WHAT IS BEING ASKED: Reproduce every one of the entries below word for word, with no changes.

■ ■ ■ ■ ■ ■ ■

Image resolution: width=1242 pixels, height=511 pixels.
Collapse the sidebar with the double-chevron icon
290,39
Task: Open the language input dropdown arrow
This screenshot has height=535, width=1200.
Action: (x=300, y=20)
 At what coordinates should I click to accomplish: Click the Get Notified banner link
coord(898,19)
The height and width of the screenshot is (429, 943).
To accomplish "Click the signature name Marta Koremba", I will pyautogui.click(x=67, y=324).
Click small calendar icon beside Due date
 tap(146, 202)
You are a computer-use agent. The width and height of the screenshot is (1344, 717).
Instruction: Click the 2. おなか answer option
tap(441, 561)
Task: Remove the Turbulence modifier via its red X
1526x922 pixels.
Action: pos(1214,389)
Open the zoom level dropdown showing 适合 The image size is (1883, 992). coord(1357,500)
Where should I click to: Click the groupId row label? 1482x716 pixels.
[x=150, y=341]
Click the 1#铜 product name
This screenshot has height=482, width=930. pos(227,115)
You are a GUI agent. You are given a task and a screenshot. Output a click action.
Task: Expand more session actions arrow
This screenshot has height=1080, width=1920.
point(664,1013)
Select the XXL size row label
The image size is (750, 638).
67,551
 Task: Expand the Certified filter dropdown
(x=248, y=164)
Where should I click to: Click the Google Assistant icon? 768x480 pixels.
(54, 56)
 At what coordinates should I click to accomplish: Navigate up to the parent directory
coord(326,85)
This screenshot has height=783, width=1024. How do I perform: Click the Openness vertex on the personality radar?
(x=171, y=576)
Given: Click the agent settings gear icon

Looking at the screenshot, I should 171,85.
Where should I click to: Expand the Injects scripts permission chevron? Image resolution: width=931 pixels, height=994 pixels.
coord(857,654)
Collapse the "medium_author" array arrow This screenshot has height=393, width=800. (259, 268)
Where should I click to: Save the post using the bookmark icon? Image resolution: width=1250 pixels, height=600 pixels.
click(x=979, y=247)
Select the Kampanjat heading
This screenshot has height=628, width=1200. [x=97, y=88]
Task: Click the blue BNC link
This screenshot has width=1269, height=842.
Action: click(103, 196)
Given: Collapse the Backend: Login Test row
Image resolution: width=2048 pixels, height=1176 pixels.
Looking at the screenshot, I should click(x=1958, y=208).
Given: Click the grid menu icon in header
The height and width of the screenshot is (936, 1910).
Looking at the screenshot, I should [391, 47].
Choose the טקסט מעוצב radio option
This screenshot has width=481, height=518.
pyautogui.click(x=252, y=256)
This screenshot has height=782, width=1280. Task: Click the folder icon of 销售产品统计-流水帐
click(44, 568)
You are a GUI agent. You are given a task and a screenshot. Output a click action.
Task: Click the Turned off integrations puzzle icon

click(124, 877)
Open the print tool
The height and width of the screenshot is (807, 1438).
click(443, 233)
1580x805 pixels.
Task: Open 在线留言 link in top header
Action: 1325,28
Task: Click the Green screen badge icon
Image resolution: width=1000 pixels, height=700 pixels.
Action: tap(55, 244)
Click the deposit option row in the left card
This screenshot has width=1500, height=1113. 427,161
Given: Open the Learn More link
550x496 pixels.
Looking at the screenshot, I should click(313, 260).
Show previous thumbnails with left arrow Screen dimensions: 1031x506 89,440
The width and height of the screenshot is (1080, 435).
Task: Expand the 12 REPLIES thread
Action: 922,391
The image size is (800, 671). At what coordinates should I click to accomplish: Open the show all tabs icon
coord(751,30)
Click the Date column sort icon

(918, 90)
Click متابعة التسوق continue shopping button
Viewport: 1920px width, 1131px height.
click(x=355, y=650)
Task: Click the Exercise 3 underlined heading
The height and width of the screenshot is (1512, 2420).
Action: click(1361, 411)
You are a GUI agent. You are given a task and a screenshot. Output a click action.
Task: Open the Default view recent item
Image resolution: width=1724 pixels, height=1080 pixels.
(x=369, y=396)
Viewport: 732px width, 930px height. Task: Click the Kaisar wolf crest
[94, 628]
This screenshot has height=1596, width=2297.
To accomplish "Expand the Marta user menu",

■ ■ ■ ■ ■ ■ ■

FINISHED ANSWER:
Image resolution: width=1242 pixels, height=511 pixels.
Collapse the sidebar with the double-chevron icon
290,39
Task: Open the language input dropdown arrow
This screenshot has height=535, width=1200.
Action: (x=300, y=20)
 At what coordinates should I click to accomplish: Click the Get Notified banner link
coord(898,19)
The height and width of the screenshot is (429, 943).
To accomplish "Click the signature name Marta Koremba", I will pyautogui.click(x=67, y=324).
Click small calendar icon beside Due date
 tap(146, 202)
You are a computer-use agent. The width and height of the screenshot is (1344, 717).
Instruction: Click the 2. おなか answer option
tap(441, 561)
Task: Remove the Turbulence modifier via its red X
1526x922 pixels.
Action: pos(1214,389)
Open the zoom level dropdown showing 适合 The image size is (1883, 992). coord(1357,500)
Where should I click to: Click the groupId row label? 1482x716 pixels.
[x=150, y=341]
Click the 1#铜 product name
This screenshot has height=482, width=930. pos(227,115)
You are a GUI agent. You are given a task and a screenshot. Output a click action.
Task: Expand more session actions arrow
This screenshot has height=1080, width=1920.
point(664,1013)
Select the XXL size row label
The image size is (750, 638).
67,551
 Task: Expand the Certified filter dropdown
(x=248, y=164)
Where should I click to: Click the Google Assistant icon? 768x480 pixels.
(54, 56)
 At what coordinates should I click to accomplish: Navigate up to the parent directory
coord(326,85)
This screenshot has height=783, width=1024. How do I perform: Click the Openness vertex on the personality radar?
(x=171, y=576)
Given: Click the agent settings gear icon

Looking at the screenshot, I should 171,85.
Where should I click to: Expand the Injects scripts permission chevron? Image resolution: width=931 pixels, height=994 pixels.
coord(857,654)
Collapse the "medium_author" array arrow This screenshot has height=393, width=800. (259, 268)
Where should I click to: Save the post using the bookmark icon? Image resolution: width=1250 pixels, height=600 pixels.
click(x=979, y=247)
Select the Kampanjat heading
This screenshot has height=628, width=1200. [x=97, y=88]
Task: Click the blue BNC link
This screenshot has width=1269, height=842.
Action: click(103, 196)
Given: Collapse the Backend: Login Test row
Image resolution: width=2048 pixels, height=1176 pixels.
Looking at the screenshot, I should click(x=1958, y=208).
Given: Click the grid menu icon in header
The height and width of the screenshot is (936, 1910).
Looking at the screenshot, I should [391, 47].
Choose the טקסט מעוצב radio option
This screenshot has width=481, height=518.
pyautogui.click(x=252, y=256)
This screenshot has height=782, width=1280. Task: Click the folder icon of 销售产品统计-流水帐
click(44, 568)
You are a GUI agent. You are given a task and a screenshot. Output a click action.
Task: Click the Turned off integrations puzzle icon

click(124, 877)
Open the print tool
The height and width of the screenshot is (807, 1438).
click(443, 233)
1580x805 pixels.
Task: Open 在线留言 link in top header
Action: 1325,28
Task: Click the Green screen badge icon
Image resolution: width=1000 pixels, height=700 pixels.
Action: tap(55, 244)
Click the deposit option row in the left card
This screenshot has width=1500, height=1113. 427,161
Given: Open the Learn More link
550x496 pixels.
Looking at the screenshot, I should click(313, 260).
Show previous thumbnails with left arrow Screen dimensions: 1031x506 89,440
The width and height of the screenshot is (1080, 435).
Task: Expand the 12 REPLIES thread
Action: 922,391
The image size is (800, 671). At what coordinates should I click to accomplish: Open the show all tabs icon
coord(751,30)
Click the Date column sort icon

(918, 90)
Click متابعة التسوق continue shopping button
Viewport: 1920px width, 1131px height.
click(x=355, y=650)
Task: Click the Exercise 3 underlined heading
The height and width of the screenshot is (1512, 2420).
Action: click(1361, 411)
You are a GUI agent. You are given a task and a screenshot. Output a click action.
Task: Open the Default view recent item
Image resolution: width=1724 pixels, height=1080 pixels.
(x=369, y=396)
Viewport: 732px width, 930px height. Task: Click the Kaisar wolf crest
[94, 628]
This screenshot has height=1596, width=2297.
To accomplish "Expand the Marta user menu",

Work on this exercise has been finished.